En
tiempos de elecciones diversos problemas son relevados y forman parte
del debate y las propuestas de las diversas candidaturas. Es así como
algunos temas son considerados urgentes y prioritarios por éstas en
relación a sus electores, destacando en la agenda mediática seguridad,
empleo, economía o infraestructura. Sin embargo, otros temas siendo tan
importantes como los anteriores, pasan muchas veces desapercibidos.
Excepto por candidaturas autodefinidas verdes o ambientalistas,
generalmente los problemas ambientales tienen un protagonismo secundario
y escasamente se debaten propuestas para abordarlos. Considerando que
queda poco más de un mes para las elecciones aprovecho esta columna para
motivar a los candidatos y candidatas para referirse y proponer
acciones, recursos e infraestructura frente a los principales problemas
ambientales de Magallanes y las comunas que la integran.
Cambio
climático: Uno de los problemas ambientales globales que afecta
gravemente los ecosistemas y la vida en el planeta es el cambio
climático. La sobrepoblación mundial se sustenta en el uso de
combustibles fósiles, lo que provoca el aumento de emisiones de Gases de
Efecto Invernadero, responsables del cambio climático. Magallanes tiene
una tasa de emisiones per cápita altísima, por lo cual debe avanzar con
urgencia en reconvertir su matriz energética y transitar hacia la
descarbonización. Todos los proyectos eólicos, en compensación al
deterioro del paisaje, deberían contribuir a la matriz energética de las
ciudades. Los Gobiernos Regionales deberían exigirlo e invertir
fuertemente en líneas de trasmisión. Extrañamente temas como éstos están
fuera de las propuestas de las candidaturas. Es de esperar que una
nevazón en septiembre refresque las prioridades.
Sequia:
Magallanes ha atravesado una larga sequía en la última década, sólo
interrumpida por el fenómeno del Niño. La situación alcanzó parámetros
alarmantes lo que llevó a decretar emergencia agrícola el verano de
2023. El déficit hídrico tiene enormes consecuencias sobre la economía
afectando principalmente la agricultura y ganadería, pero de agravarse
podría afectar las actividades de las poblaciones humanas. Se debe hacer
una fuerte inversión para asegurar la necesaria provisión de agua a los
sectores productivos y procurar una adecuada distribución del recurso.
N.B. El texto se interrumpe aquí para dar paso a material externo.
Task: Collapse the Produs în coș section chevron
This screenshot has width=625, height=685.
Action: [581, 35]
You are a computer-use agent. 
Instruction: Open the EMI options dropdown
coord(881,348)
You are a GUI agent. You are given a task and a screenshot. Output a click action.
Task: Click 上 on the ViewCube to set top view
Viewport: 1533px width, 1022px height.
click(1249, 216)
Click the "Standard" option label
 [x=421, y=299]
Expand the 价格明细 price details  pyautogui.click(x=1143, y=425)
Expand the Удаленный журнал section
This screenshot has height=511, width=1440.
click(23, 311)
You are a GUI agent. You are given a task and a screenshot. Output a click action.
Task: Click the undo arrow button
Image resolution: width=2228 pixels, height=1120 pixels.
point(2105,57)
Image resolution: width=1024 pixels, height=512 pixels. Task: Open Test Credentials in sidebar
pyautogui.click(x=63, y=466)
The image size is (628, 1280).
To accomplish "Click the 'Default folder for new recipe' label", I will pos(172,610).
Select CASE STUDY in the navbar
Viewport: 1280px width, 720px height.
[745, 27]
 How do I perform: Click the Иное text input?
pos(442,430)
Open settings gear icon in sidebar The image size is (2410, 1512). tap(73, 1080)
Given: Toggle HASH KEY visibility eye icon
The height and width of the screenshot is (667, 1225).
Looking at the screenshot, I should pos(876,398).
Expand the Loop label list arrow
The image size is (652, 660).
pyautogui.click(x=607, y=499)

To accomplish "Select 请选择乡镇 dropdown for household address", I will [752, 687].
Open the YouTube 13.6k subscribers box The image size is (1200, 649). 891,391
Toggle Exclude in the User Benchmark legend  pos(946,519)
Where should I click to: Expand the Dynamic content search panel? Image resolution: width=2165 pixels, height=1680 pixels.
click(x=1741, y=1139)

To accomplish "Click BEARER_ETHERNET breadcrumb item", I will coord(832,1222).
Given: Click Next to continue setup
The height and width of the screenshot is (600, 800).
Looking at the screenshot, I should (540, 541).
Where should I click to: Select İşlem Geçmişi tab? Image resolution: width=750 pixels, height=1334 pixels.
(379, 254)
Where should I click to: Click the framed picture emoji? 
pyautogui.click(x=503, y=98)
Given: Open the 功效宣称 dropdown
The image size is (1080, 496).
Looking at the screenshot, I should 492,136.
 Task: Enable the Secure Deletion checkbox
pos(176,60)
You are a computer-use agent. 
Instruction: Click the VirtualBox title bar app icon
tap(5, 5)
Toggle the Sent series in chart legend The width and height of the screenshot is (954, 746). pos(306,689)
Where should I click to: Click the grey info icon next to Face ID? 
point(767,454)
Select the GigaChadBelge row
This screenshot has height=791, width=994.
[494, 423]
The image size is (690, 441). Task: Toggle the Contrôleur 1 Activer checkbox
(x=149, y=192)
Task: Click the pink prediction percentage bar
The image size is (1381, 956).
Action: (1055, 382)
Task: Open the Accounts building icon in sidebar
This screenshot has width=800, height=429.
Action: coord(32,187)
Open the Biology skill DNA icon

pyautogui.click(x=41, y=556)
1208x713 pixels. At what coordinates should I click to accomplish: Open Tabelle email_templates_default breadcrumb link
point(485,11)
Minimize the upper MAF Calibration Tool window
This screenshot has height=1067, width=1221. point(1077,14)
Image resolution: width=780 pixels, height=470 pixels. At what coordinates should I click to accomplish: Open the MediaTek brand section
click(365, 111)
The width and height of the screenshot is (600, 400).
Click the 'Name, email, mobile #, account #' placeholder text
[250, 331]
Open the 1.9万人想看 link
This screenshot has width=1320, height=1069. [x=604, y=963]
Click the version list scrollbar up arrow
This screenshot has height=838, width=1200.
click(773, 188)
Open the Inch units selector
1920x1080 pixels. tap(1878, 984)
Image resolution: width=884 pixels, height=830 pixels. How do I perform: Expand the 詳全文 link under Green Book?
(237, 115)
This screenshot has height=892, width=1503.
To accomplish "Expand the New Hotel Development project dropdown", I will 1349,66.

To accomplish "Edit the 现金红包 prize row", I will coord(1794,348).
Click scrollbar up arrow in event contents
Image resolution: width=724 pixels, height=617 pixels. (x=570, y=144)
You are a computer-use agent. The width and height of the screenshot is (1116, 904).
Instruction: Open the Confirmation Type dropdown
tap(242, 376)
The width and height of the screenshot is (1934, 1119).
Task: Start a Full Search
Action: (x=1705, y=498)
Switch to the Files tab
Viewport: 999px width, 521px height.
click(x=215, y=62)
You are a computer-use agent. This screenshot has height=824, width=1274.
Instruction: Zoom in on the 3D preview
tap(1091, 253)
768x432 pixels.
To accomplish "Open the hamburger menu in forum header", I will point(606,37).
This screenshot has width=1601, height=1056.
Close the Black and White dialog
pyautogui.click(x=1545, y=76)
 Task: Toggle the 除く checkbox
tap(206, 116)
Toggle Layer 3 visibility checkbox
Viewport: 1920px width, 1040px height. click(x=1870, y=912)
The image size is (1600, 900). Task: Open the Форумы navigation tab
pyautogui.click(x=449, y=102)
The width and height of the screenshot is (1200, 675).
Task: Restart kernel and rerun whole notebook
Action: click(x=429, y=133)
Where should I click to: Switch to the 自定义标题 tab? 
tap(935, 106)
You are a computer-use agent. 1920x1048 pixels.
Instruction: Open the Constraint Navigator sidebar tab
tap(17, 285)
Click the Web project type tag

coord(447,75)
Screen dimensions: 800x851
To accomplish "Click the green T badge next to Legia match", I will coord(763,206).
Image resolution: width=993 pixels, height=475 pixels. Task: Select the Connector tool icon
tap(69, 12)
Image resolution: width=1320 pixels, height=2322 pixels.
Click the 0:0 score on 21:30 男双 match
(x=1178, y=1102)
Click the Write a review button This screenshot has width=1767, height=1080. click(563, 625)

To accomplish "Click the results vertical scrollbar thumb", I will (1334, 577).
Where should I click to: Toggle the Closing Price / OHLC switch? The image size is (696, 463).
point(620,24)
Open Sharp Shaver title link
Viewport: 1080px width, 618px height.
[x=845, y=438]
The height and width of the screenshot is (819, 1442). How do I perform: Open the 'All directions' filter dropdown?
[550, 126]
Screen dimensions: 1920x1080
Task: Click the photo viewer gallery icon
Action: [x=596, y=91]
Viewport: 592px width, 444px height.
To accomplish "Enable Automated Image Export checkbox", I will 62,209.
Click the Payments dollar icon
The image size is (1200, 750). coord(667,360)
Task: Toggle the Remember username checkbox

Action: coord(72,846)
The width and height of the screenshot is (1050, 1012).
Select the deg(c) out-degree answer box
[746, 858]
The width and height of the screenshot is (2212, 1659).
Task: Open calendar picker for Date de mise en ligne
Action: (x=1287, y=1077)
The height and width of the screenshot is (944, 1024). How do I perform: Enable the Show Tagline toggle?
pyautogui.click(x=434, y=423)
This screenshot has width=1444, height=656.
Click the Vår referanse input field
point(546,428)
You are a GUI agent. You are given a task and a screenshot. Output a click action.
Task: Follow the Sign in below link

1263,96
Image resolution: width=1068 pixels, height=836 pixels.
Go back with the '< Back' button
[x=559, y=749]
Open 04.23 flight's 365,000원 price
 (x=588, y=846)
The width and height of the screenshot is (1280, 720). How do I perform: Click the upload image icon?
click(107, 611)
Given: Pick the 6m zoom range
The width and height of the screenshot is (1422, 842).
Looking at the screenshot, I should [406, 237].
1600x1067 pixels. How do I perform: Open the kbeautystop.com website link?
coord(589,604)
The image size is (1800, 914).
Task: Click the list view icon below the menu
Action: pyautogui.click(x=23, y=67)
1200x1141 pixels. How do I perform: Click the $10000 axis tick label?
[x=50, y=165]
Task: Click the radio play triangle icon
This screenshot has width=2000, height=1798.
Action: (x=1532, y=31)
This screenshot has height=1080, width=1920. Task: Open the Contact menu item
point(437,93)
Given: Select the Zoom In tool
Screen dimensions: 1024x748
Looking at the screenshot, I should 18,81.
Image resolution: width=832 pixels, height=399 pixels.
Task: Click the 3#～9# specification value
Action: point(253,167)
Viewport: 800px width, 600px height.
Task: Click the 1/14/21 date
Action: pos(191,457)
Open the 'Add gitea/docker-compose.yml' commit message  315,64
La expansión de las ciudades igualmente debe considerar el acceso al
recurso agua. Las comunas presentes en la estepa deberían debatir en
profundidad sus alternativas hídricas futuras y la infraestructura
requerida.
Residuos
domiciliarios e industriales: el retiro, disposición y tratamiento de
los residuos sólidos e industriales es uno de los principales desafíos
ambientales de la política pública nacional y regional. Si bien se ha
avanzado con la Ley de Responsabilidad Extendida del Productor que
procura gestionar los residuos y fomentar el reciclaje, aún estamos
lejos de tener una cultura e institucionalidad que lo facilite y
permita. Si bien en Magallanes han existido intentos de abordar la
materia de los residuos de manera eficiente y respetando las condiciones
de los territorios, aún estamos lejos de hacernos cargo. Debemos
avanzar en erradicar los vertederos en terrenos islas, se deben
financiar proyectos pilotos en las unidades vecinales que incentiven el
reciclaje y compostaje, se debe reformular el retiro de residuos
domiciliarios con el objetivo de reducir los volúmenes de basura, y
aunque parezca obvio se debe disponer en forma diferenciada los residuos
domiciliaros e industriales, entre otras acciones.
Biodiversidad:
Los ecosistemas y las especies de flora y fauna son diariamente
afectados y amenazados por una serie de acciones. Lamentablemente
Magallanes no escapa a este problema. La expansión de las ciudades
constantemente modifica hábitat, afectando la distribución y abundancia
de muchas especies y ecosistemas (los humedales urbanos son quizás los
más amenazados). La sobreexplotación de especies y ecosistemas los ha
llevado a parámetros de peligro de conservación. El aumento de especies
exóticas invasoras ha generado fuertes modificaciones en las
interacciones de las especies nativas, amenazando su sobrevivencia. De
la misma forma el cambio climático, la contaminación, la falta de
conocimiento, la falta de fiscalización o el incumplimiento de
compromisos ambientales de la industria, son amenazas permanentes en los
ecosistemas de la región. Discutir nuevas normas, fortalecer las
capacidades, aumentar los recursos, redefinir los planes, deberían ser
parte del debate de los actuales candidatos y candidatas.
El
medio ambiente debería ser parte permanente del debate y planificación,
de un concepto prioritario de desarrollo que genere identidad, pero por
sobre todo un bienestar sustentable.